To study the relationship between self-reported exposure to childhood maltreatment (CM) and cerebral gray matter (GM) morphology in adolescents without psychiatric diagnoses. Associations were examined between regional GM morphology and exposure to CM (measured using a childhood trauma self-report questionnaire for physical, emotional, and sexual abuse and for physical and emotional neglect). University hospital. Forty-two adolescents without psychiatric diagnoses. Correlations between childhood trauma self-report questionnaire scores and regional GM volume were assessed in voxel-based analyses of structural magnetic resonance images. Relationships among GM volume, subtypes of exposure to CM, and sex were explored. Childhood trauma self-report questionnaire total scores correlated negatively (P<.005) with GM volume in prefrontal cortex, striatum, amygdala, sensory association cortices, and cerebellum. Physical abuse, physical neglect, and emotional neglect were associated with rostral prefrontal reductions. Decreases in dorsolateral and orbitofrontal cortices, insula, and ventral striatum were associated with physical abuse. Decreases in cerebellum were associated with physical neglect. Decreases in dorsolateral, orbitofrontal, and subgenual prefrontal cortices, striatum, amygdala, hippocampus, and cerebellum were associated with emotional neglect. Decreases in the latter emotion regulation regions were also associated with childhood trauma self-report questionnaire scores in girls, while caudate reductions (which may relate to impulse dyscontrol) were seen in boys.
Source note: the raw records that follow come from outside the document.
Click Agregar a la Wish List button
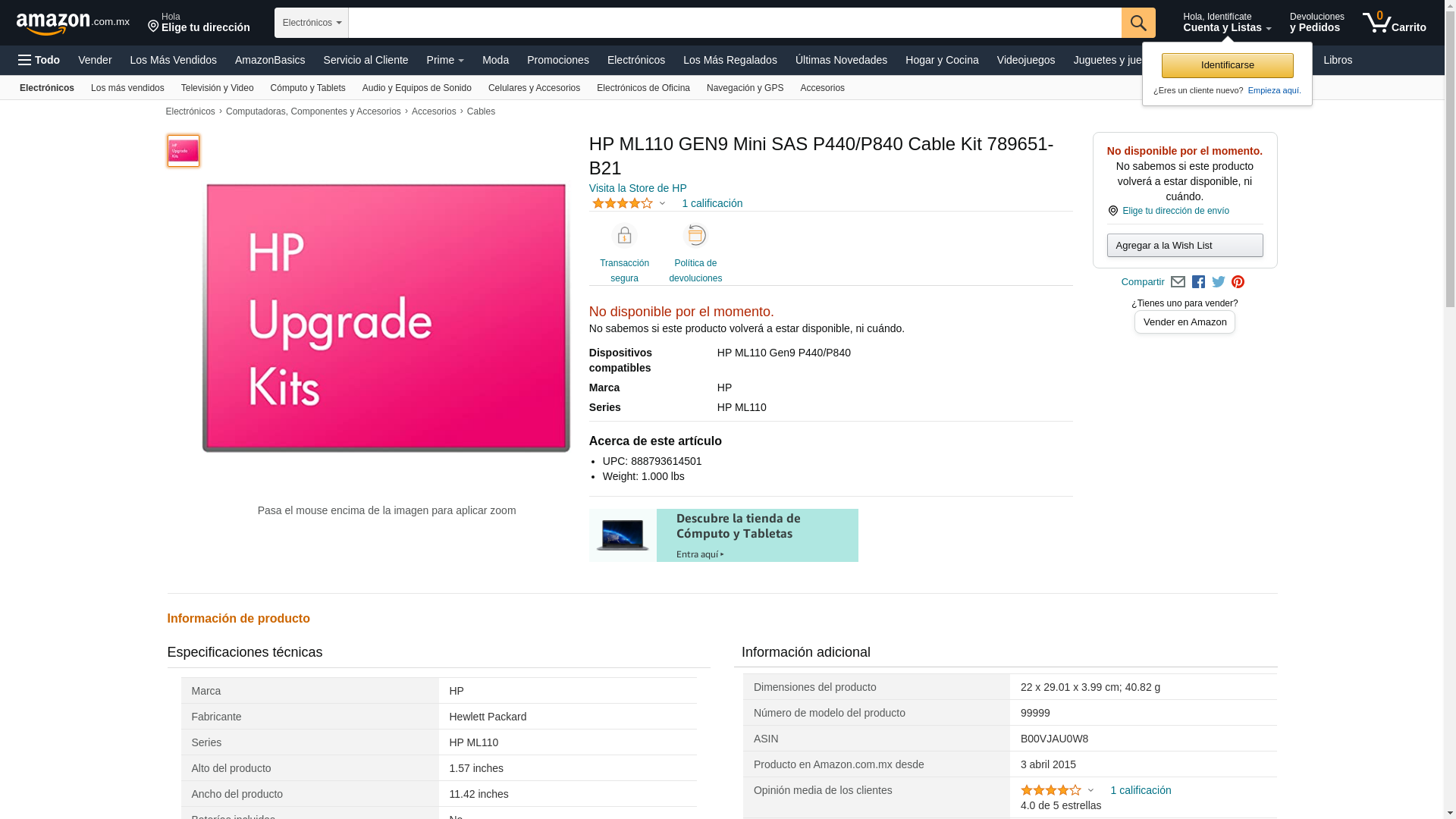The image size is (1456, 819). click(x=1185, y=246)
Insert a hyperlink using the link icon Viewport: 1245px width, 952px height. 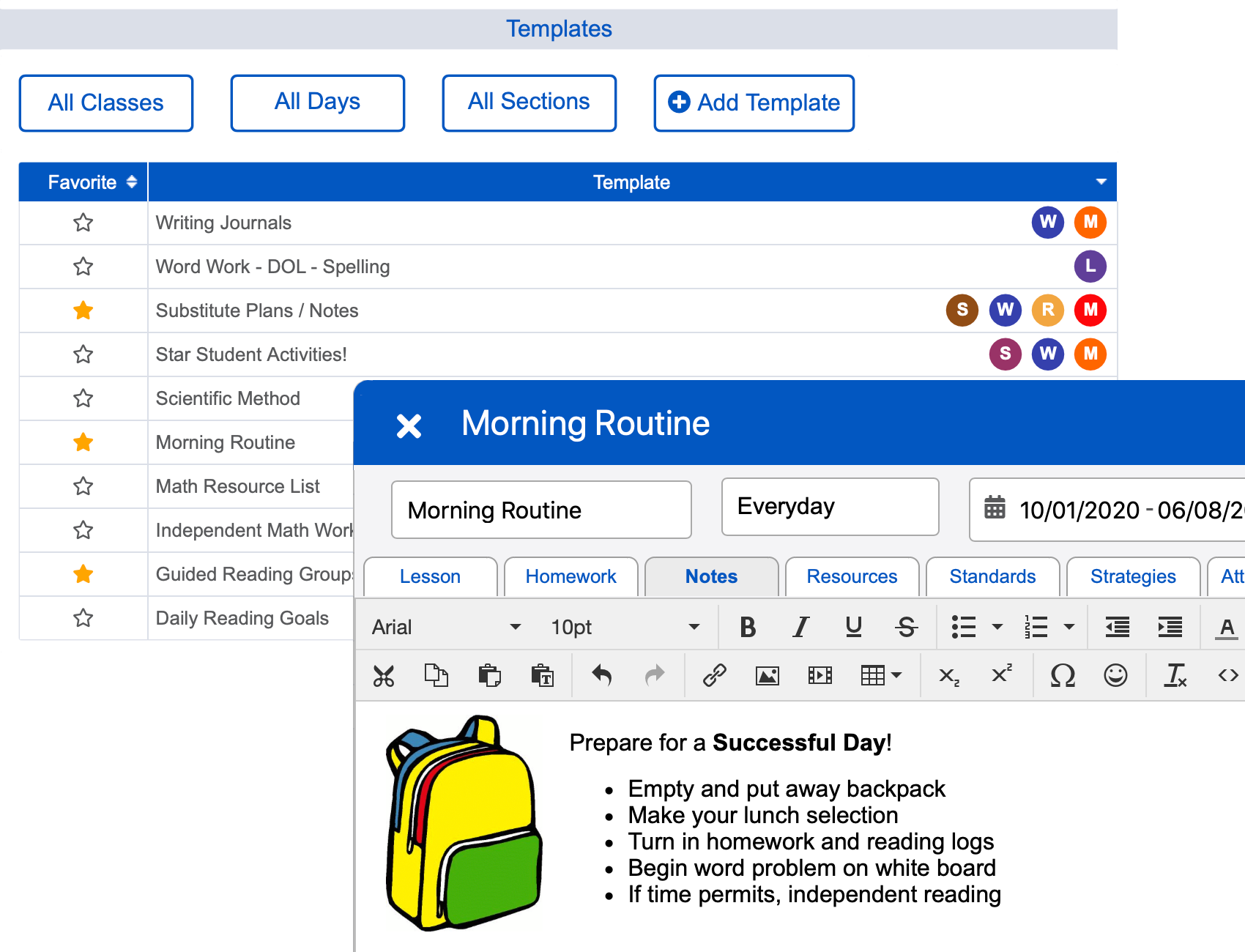click(714, 675)
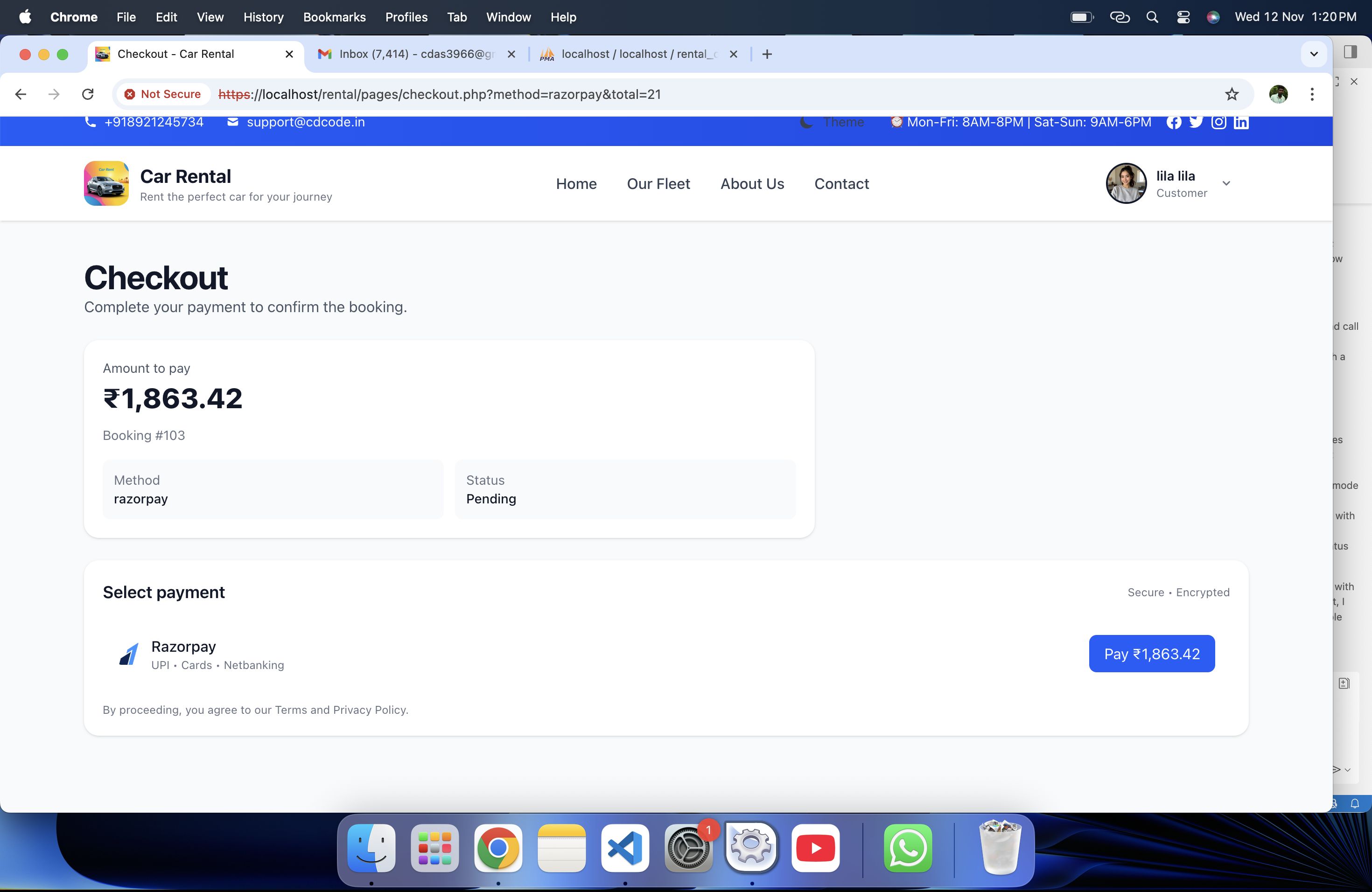Open Chrome tab search chevron
The height and width of the screenshot is (892, 1372).
tap(1314, 54)
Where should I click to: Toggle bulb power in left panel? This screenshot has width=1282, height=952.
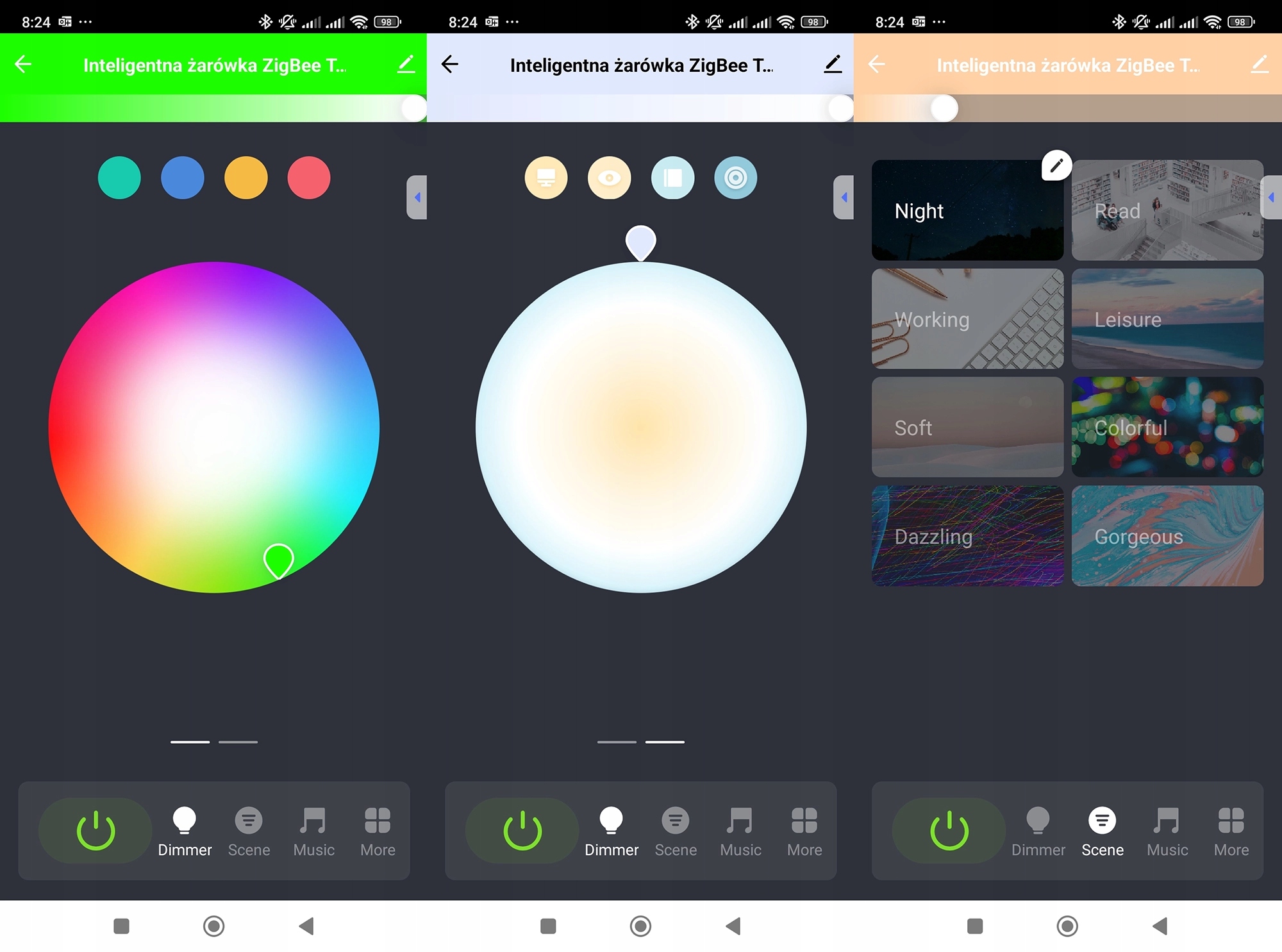pos(96,830)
Exposure to CM was associated with corticostriatal-limbic GM reductions in adolescents. Even if adolescents reporting exposure to CM do not present with symptoms that meet full criteria for psychiatric disorders, they may have corticostriatal-limbic GM morphologic alterations that place them at risk for behavioral difficulties. Vulnerabilities may be moderated by sex and by subtypes of exposure to CM.